The Rise and Decline of the “Imperativeness” of Administrative Acts

By Bernardo Giorgio Mattarella

 

The concept of the “imperativeness” of administrative acts has been of great importance for the development of the scholarship on Italian administrative law of the 20th century. The concept’s ambiguous nature enabled it to perform various different roles and to adapt to the evolution of administrative law. Its importance arises, firstly, in the context of the legal effects of administrative acts: indeed, it has been used to describe or highlight certain features of these acts that are not peculiar to administrative acts alone, but, rather, common to all unilateral acts, including those concluded within private law. Secondly, it informs the general understanding of the relations between citizens and public administrations: here, it first reflected the notion of administrations’ supremacy, but was later influenced by principles of democracy and legal protection of individual rights.
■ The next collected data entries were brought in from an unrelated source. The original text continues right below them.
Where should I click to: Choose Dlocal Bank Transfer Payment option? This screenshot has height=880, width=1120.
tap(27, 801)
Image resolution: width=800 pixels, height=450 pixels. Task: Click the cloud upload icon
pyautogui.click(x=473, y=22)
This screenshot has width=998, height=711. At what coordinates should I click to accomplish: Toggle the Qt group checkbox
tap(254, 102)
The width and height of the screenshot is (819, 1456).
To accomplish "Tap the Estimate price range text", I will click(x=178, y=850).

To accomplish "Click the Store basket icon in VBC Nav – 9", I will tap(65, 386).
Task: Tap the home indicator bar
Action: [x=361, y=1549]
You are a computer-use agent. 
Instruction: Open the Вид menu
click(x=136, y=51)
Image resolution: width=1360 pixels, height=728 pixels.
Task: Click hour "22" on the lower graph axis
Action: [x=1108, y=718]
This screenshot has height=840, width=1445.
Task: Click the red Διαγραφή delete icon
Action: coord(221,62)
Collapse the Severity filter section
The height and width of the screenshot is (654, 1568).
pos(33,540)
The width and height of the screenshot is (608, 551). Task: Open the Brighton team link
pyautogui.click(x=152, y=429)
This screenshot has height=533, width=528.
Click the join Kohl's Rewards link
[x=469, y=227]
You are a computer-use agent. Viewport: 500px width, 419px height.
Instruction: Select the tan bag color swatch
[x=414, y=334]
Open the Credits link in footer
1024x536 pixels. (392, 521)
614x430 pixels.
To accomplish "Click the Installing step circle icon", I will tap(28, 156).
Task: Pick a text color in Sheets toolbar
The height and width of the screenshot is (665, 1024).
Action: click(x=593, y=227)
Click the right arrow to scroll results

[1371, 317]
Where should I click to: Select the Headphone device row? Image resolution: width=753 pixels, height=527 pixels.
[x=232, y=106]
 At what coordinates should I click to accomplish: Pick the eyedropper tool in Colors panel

Thirdly, imperativeness has been interpreted as a quality typical to all public law acts, common to administrative acts and to those issued by the other branches of government, such as statutes and judicial decisions. Finally, it has been used to distinguish between administrative and private acts, and therefore to distinguish between public law and private law and between the respective competences of ordinary and administrative courts. The present essay analyzes this variety in definition and role of the concept of imperativeness of administrative acts, while also addressing some fundamental issues of Italian administrative law and its evolution. This evolution eventually contributed to the decline of the imperativeness concept by revealing its underlying deceptiveness and the simplifications which it entailed. The concept was once important for the study of administrative law, but is now a burden that still gives rise to misunderstandings in the theory of administrative powers and acts.